* [Quoted text]
·····
15. Monotonic Stack / Queue

TL;DR

A monotonic stack keeps indices (or values) in strictly increasing or strictly decreasing order so that when a new element violates the order, you pop until the invariant is restored—each pop resolves “who was the previous unresolved barrier?” For next greater element, use a monotonic decreasing stack of indices (values decrease from bottom to top); when a warmer day appears, it resolves pending cooler days. A monotonic deque gives sliding window maximum in amortized O(1) per step.

Core Basics

• Object: stack keeping strict / non-increasing values (or indices) to resolve next greater / nearest smaller in one pass.
• Histogram rule: for each bar, pop while bound breaks; width from previous less index to current.
• Staff-level bar: map to Cartesian tree or range minimum thoughts for deep follow-ups.

Recognition Cues

• Phrases: “next greater,” “next smaller,” “daily temperatures,” “largest rectangle in histogram,” “sliding window maximum.”
• Input: array + queries about boundary elements; or fixed window size k.
• Output: per-index next event, area, or window maxima.

Use-case Lens

• Best when: each element needs the next/previous greater/smaller boundary, or a sliding-window max/min needs a queue.
• Not for: arbitrary range max queries with many offline queries; use segment tree/sparse table.
• Main invariant: the stack/deque keeps candidates in monotonic order, so dominated elements can never be useful later.
• Interview move: describe what a pop proves: the incoming value is the first boundary for popped indices.

Diagram

Step-by-step Visual

Example: Next greater element for [2, 1, 2, 4, 3]. The stack keeps values whose next greater answer is not known yet.
·····
[Excerpt from a dataset]
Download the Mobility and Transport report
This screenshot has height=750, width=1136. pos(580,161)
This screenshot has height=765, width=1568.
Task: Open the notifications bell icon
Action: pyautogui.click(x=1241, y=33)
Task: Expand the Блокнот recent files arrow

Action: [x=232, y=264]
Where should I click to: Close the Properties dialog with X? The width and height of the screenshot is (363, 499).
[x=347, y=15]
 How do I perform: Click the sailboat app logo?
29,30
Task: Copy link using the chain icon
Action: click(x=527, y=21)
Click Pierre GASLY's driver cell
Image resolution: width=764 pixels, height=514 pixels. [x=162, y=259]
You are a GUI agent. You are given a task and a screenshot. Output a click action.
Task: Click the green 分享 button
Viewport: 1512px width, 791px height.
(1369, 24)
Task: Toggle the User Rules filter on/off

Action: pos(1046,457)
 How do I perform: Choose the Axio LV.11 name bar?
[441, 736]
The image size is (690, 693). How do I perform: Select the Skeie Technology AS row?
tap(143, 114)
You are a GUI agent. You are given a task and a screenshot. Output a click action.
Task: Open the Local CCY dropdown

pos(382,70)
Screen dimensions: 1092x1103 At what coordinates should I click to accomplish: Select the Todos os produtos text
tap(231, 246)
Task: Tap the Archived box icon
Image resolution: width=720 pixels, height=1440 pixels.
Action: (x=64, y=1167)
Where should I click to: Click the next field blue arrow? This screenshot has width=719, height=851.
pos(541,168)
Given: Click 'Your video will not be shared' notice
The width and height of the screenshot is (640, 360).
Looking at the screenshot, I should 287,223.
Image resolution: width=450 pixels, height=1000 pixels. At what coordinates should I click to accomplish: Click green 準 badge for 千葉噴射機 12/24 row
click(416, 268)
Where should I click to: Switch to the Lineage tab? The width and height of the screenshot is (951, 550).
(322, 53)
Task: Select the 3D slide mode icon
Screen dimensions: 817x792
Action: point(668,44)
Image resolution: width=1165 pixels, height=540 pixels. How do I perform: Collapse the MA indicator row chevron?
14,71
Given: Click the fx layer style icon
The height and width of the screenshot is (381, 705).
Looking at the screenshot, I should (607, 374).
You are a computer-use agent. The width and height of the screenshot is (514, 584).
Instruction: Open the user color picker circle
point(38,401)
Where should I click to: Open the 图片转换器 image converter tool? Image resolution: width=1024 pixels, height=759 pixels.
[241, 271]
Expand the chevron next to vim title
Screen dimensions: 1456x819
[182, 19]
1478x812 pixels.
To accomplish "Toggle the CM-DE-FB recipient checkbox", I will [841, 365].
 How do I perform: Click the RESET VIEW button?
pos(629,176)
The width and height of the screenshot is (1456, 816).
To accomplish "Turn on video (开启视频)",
·····
* [Task goal] Transcribe the part of the monotonic stack text starting with "Recognition Cues" and going on through "segment tree/sparse table.".

* [Answer]
Recognition Cues

• Phrases: “next greater,” “next smaller,” “daily temperatures,” “largest rectangle in histogram,” “sliding window maximum.”
• Input: array + queries about boundary elements; or fixed window size k.
• Output: per-index next event, area, or window maxima.

Use-case Lens

• Best when: each element needs the next/previous greater/smaller boundary, or a sliding-window max/min needs a queue.
• Not for: arbitrary range max queries with many offline queries; use segment tree/sparse table.